Directions for this task
The entries are to be returned exactly, with images left out.

[Stored data Boundary: Start]

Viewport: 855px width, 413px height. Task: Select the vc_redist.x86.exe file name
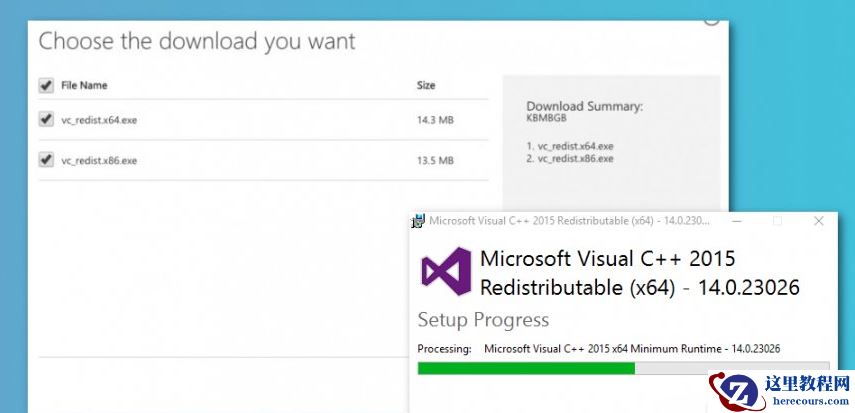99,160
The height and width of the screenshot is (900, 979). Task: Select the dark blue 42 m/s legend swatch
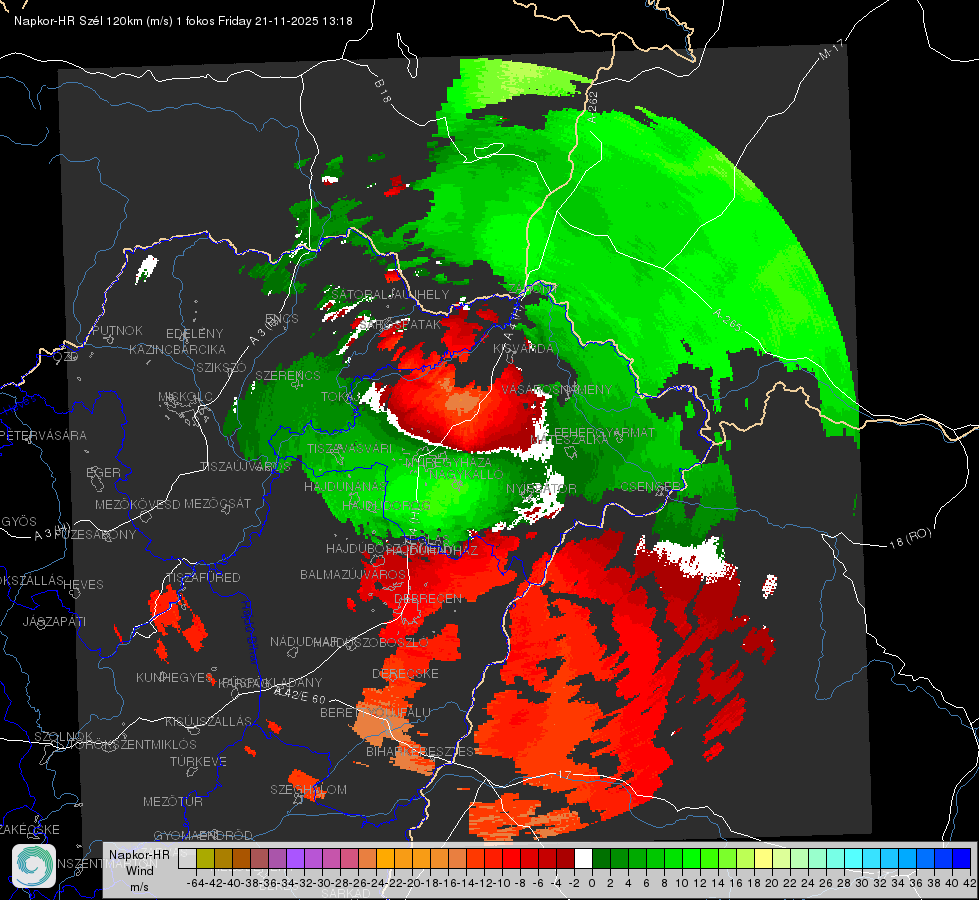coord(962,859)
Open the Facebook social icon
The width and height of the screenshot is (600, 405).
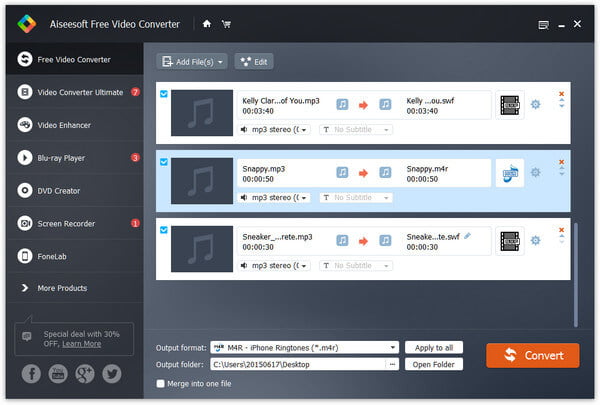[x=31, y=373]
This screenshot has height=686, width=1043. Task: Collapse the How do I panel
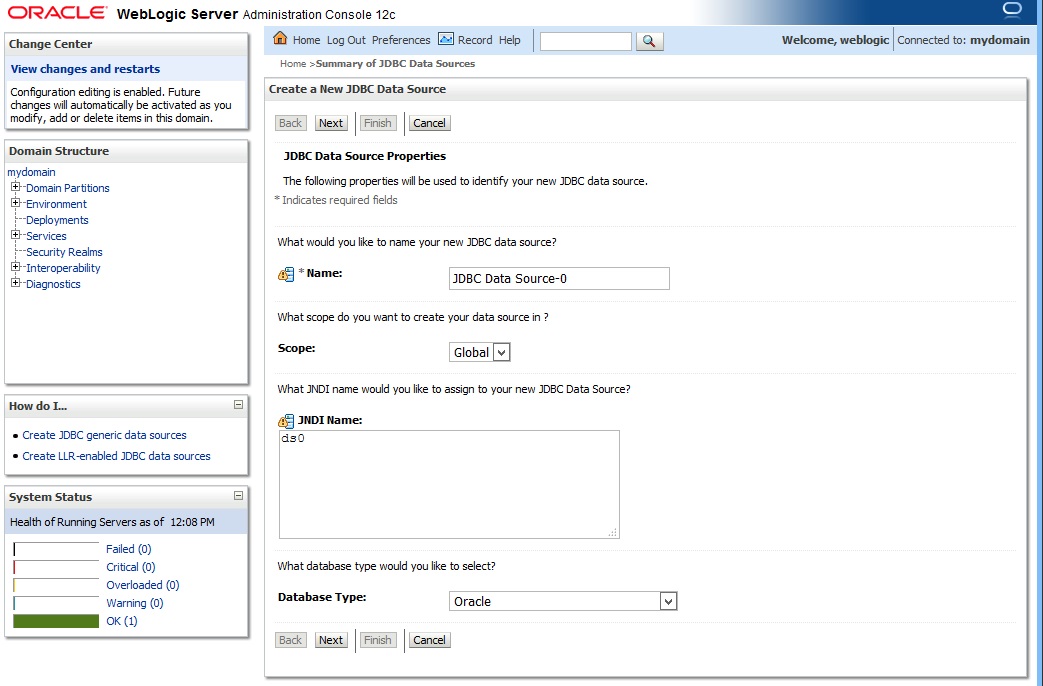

[Stored data Boundary: End]

Result
Viewport: 855px width, 413px height. Task: Select the vc_redist.x86.exe file name
99,160
The height and width of the screenshot is (900, 979). Task: Select the dark blue 42 m/s legend swatch
coord(962,859)
Open the Facebook social icon
The width and height of the screenshot is (600, 405).
[x=31, y=373]
This screenshot has height=686, width=1043. Task: Collapse the How do I panel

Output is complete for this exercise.